Why RFC 3986 Matters
RFC 3986 defines the generic syntax for Uniform Resource Identifiers. In practical web development, it explains which characters can appear in URLs as-is and which characters need percent-encoding.
Percent-encoding replaces a byte with % followed by two hexadecimal digits. A space becomes %20, a slash used as data becomes %2F, and the percent sign itself becomes %25.
Unreserved Characters
Unreserved characters can appear in a URL without encoding:
A-Z a-z 0-9 - . _ ~
These characters have no special delimiter role in the generic URL syntax. Encoding them is usually unnecessary. For example, hello-world_2026 is already safe.
Reserved Characters
Reserved characters can have special meaning:
: / ? # [ ] @ ! $ & ' ( ) * + , ; =
They are not always wrong in a URL. They are wrong only when used as data in a place where they could be interpreted as syntax. A slash between path segments should remain /; a slash inside a product ID should become %2F.
Component Matters More Than Character
Encoding rules depend on where the value will be placed:
| Component | Example | Encoding rule |
|---|---|---|
| Scheme | https |
Do not encode |
| Host | example.com |
Use IDNA/punycode for international domains |
| Path segment | /docs/my file |
Encode spaces and data slashes |
| Query value | q=a&b |
Encode & as %26 |
| Fragment | #section 1 |
Encode spaces if generated programmatically |
The same character can be valid syntax in one component and unsafe data in another.
UTF-8 Comes First
Percent-encoding operates on bytes, not abstract characters. Modern URLs use UTF-8 bytes before percent-encoding. The character é becomes two bytes, C3 A9, and then %C3%A9.
Emoji work the same way. The character is encoded to its UTF-8 byte sequence, then each byte becomes a percent triplet.
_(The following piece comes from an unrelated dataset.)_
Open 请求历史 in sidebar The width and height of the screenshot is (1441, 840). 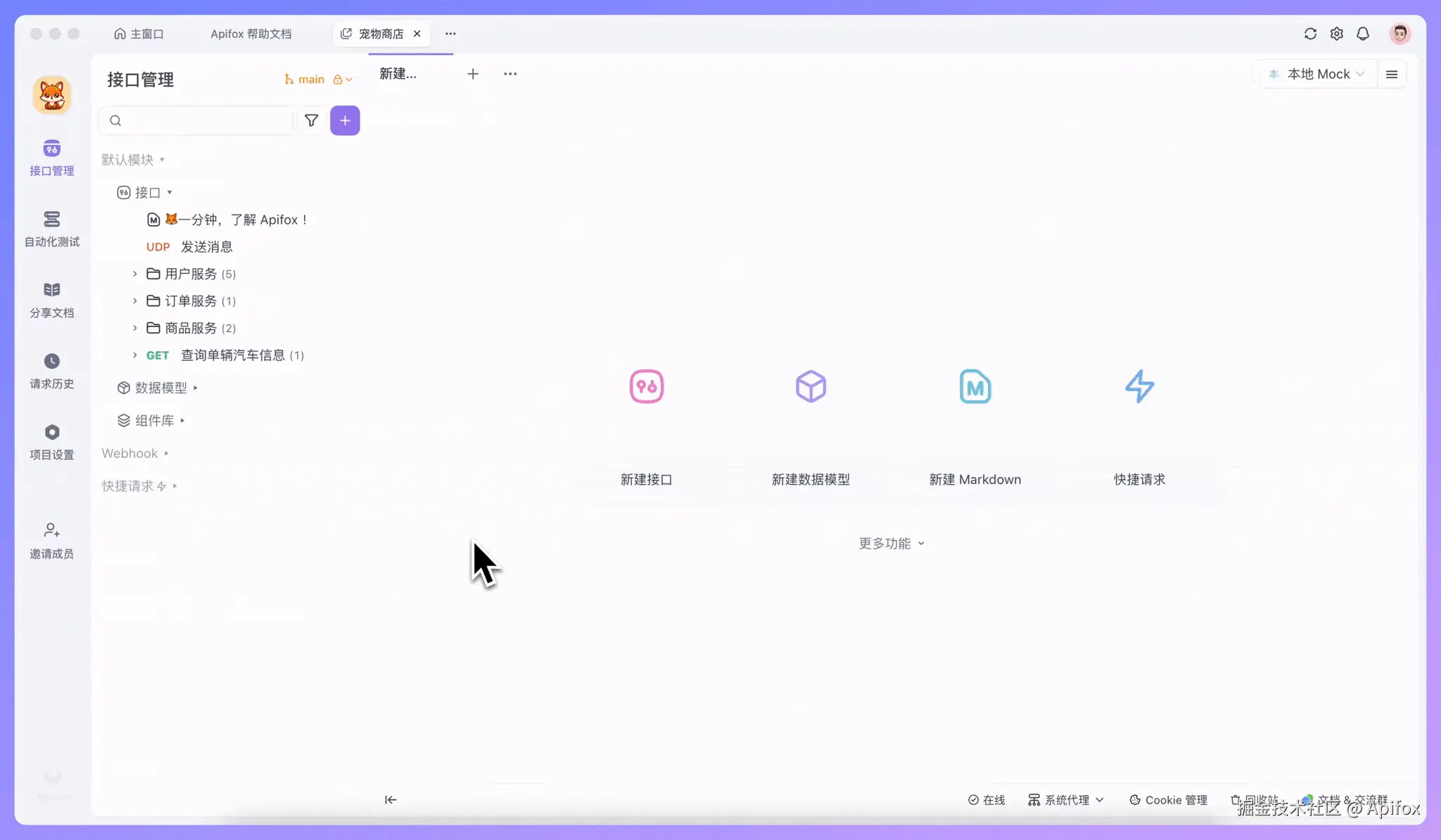pos(51,370)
Uppercase vs Lowercase Hex
Percent triplets are case-insensitive, so %2f and %2F represent the same byte. Uppercase hex is easier to read and is commonly preferred in generated URLs.
Normalization and Canonical URLs
Consistent encoding helps canonicalization. Search engines and caches may see differently encoded URLs as separate resources if the server treats them differently. For public links, choose one canonical form and redirect or generate links consistently.
A good rule is to keep unreserved characters unencoded, encode data in each component, and avoid double encoding.
Common RFC 3986 Pitfalls
% must be encoded as %25 when it is a literal percent sign. If you output 100% organic in a URL without encoding the percent sign, the next two characters may be interpreted as an invalid escape sequence.
+ is not a general replacement for spaces in every URL component. It is a form-encoding convention for query strings and request bodies using application/x-www-form-urlencoded.
Frequently Asked Questions
Are URLs ASCII only?
The transmitted URL form is effectively ASCII-safe because non-ASCII characters are encoded. Browsers may display readable Unicode, but they serialize it to a safe encoded form for requests.
Should I encode tilde?
No. ~ is an unreserved character in RFC 3986 and does not need encoding.
Is percent-encoding encryption?
No. Percent-encoding is reversible formatting for transport. It does not hide or protect data.